■ **DIRECTIONS FOR THIS TASK**
Pictures aside, write out the data exactly as it reads.

(DATA)

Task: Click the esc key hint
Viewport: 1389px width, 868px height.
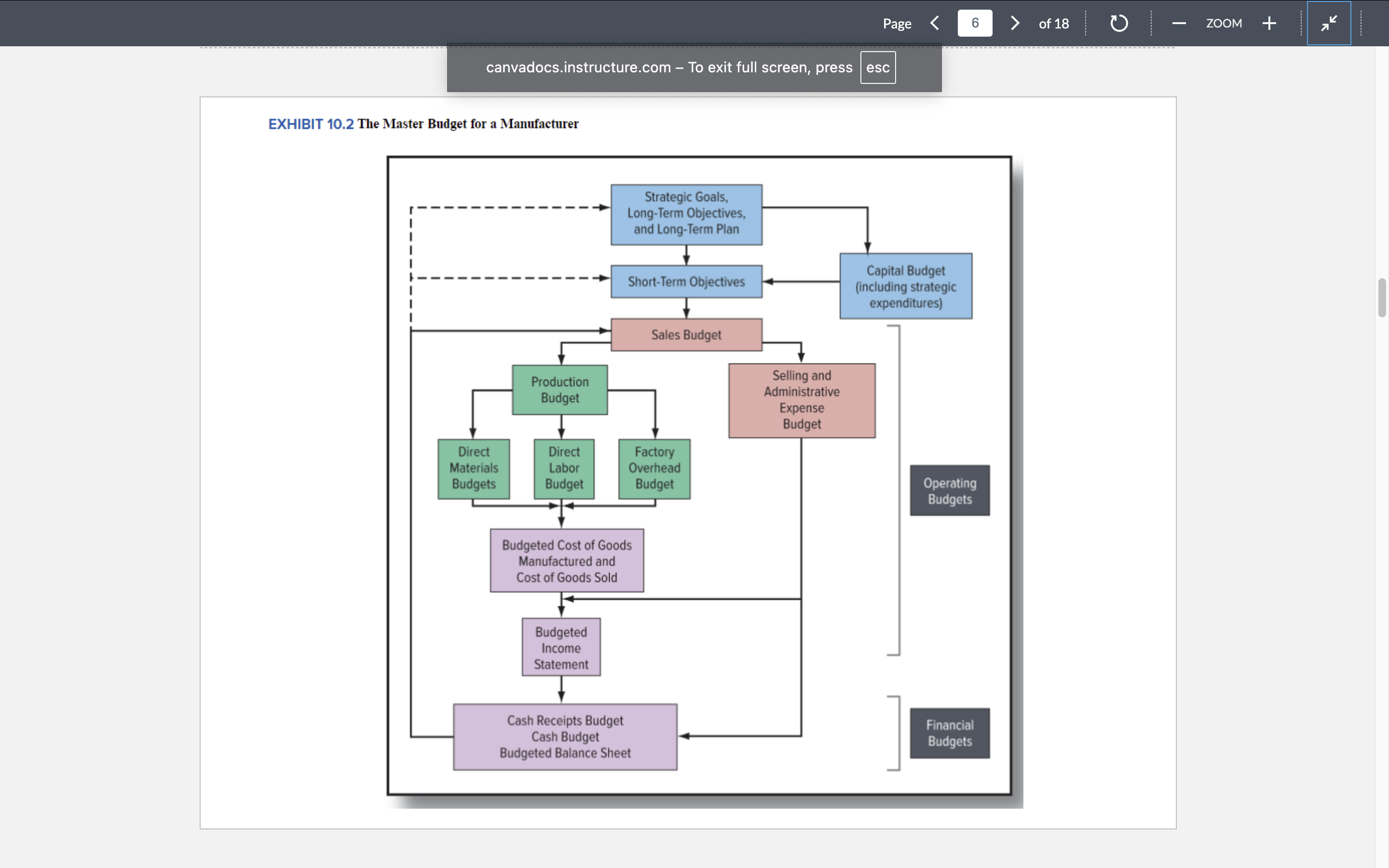Action: [878, 67]
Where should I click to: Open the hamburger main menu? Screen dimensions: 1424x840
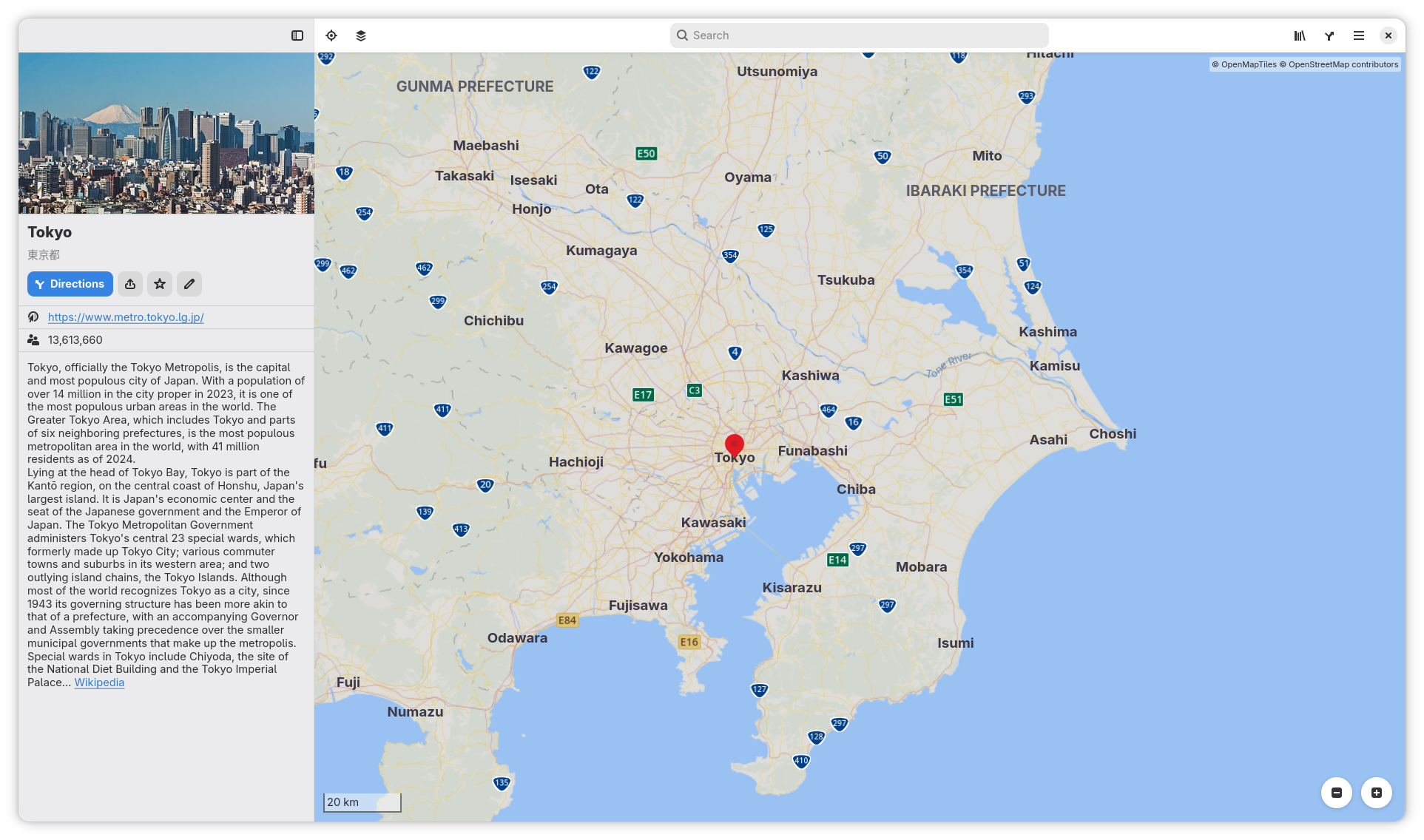pos(1359,35)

(End DATA)

■ **RESPONSE TO THIS EXERCISE**
Task: Click the esc key hint
Viewport: 1389px width, 868px height.
Action: [878, 67]
Where should I click to: Open the hamburger main menu? Screen dimensions: 1424x840
pos(1359,35)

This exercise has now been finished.